Top of INFORMATION

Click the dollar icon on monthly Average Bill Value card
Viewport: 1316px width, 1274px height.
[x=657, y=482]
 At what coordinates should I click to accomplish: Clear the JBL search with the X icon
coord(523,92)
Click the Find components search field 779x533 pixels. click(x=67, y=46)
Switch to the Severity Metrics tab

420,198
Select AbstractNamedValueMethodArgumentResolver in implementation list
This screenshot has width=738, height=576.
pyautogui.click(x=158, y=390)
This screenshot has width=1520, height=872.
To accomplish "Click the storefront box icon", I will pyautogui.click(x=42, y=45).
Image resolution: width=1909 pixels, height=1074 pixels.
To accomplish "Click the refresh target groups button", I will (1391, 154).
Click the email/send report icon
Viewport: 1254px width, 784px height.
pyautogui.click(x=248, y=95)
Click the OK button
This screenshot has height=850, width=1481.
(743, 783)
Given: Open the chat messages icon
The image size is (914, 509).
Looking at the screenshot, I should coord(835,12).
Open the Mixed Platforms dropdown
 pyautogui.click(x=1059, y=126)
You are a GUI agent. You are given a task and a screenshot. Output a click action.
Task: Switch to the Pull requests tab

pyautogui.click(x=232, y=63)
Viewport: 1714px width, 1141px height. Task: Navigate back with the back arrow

Bottom of INFORMATION

Transcribe exactly, starting at the line with "This screenshot has width=1520, height=872." and continuing through the last line of the data above; leave out all earlier lines.

This screenshot has width=1520, height=872.
To accomplish "Click the storefront box icon", I will pyautogui.click(x=42, y=45).
Image resolution: width=1909 pixels, height=1074 pixels.
To accomplish "Click the refresh target groups button", I will (1391, 154).
Click the email/send report icon
Viewport: 1254px width, 784px height.
pyautogui.click(x=248, y=95)
Click the OK button
This screenshot has height=850, width=1481.
(743, 783)
Given: Open the chat messages icon
The image size is (914, 509).
Looking at the screenshot, I should coord(835,12).
Open the Mixed Platforms dropdown
 pyautogui.click(x=1059, y=126)
You are a GUI agent. You are given a task and a screenshot. Output a click action.
Task: Switch to the Pull requests tab

pyautogui.click(x=232, y=63)
Viewport: 1714px width, 1141px height. Task: Navigate back with the back arrow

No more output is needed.